**Exercise:** The result should be every line of the listing that contains "agent".

**Information supplied:**
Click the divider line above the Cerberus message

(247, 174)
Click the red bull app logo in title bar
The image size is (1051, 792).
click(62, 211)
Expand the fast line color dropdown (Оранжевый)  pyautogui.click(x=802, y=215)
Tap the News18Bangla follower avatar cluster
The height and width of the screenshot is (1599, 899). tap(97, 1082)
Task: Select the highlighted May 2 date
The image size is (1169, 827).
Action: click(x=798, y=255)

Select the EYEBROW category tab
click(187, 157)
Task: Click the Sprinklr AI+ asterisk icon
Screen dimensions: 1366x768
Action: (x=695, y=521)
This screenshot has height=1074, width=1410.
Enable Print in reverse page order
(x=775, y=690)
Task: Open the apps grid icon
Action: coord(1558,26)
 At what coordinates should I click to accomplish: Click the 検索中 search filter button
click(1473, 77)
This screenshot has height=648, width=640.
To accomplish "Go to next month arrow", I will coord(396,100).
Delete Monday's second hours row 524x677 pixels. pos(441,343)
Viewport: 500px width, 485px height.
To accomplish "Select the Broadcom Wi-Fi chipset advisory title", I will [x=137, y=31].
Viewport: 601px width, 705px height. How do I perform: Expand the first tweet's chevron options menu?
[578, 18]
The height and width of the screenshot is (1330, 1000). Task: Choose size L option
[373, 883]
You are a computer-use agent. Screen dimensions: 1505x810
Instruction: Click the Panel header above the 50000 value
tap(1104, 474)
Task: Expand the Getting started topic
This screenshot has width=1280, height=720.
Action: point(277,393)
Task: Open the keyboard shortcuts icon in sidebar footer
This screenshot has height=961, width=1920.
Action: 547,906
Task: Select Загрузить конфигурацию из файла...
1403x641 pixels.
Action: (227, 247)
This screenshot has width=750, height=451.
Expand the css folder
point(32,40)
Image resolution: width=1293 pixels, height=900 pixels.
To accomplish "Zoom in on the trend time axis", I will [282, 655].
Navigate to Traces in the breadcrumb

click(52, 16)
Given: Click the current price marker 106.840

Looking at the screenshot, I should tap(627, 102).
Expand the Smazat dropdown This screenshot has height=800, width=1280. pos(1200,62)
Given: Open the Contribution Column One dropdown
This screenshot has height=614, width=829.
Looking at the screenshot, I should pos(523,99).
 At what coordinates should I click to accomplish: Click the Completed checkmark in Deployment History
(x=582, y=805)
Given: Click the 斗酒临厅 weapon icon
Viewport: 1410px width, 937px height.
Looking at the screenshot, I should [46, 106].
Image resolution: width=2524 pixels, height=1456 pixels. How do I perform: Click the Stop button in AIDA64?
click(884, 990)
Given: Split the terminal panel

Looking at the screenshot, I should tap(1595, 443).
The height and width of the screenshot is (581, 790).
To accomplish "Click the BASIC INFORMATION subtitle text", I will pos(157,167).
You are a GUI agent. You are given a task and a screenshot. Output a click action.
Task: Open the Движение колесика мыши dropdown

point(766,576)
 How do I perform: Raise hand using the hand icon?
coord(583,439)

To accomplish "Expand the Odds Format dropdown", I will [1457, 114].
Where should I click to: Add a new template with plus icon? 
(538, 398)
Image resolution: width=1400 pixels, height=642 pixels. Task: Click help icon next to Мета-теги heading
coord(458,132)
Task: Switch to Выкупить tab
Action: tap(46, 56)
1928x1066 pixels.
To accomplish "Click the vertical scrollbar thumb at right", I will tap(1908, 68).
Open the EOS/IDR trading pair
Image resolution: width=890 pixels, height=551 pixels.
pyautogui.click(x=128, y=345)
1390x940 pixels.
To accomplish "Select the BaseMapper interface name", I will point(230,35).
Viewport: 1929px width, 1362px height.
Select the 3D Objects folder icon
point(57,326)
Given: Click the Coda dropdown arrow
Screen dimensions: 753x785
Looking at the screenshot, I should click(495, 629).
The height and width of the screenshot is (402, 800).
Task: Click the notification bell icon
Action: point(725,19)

**Response:**
You are a computer-use agent. Screen dimensions: 1505x810
You are a GUI agent. You are given a task and a screenshot. Output a click action.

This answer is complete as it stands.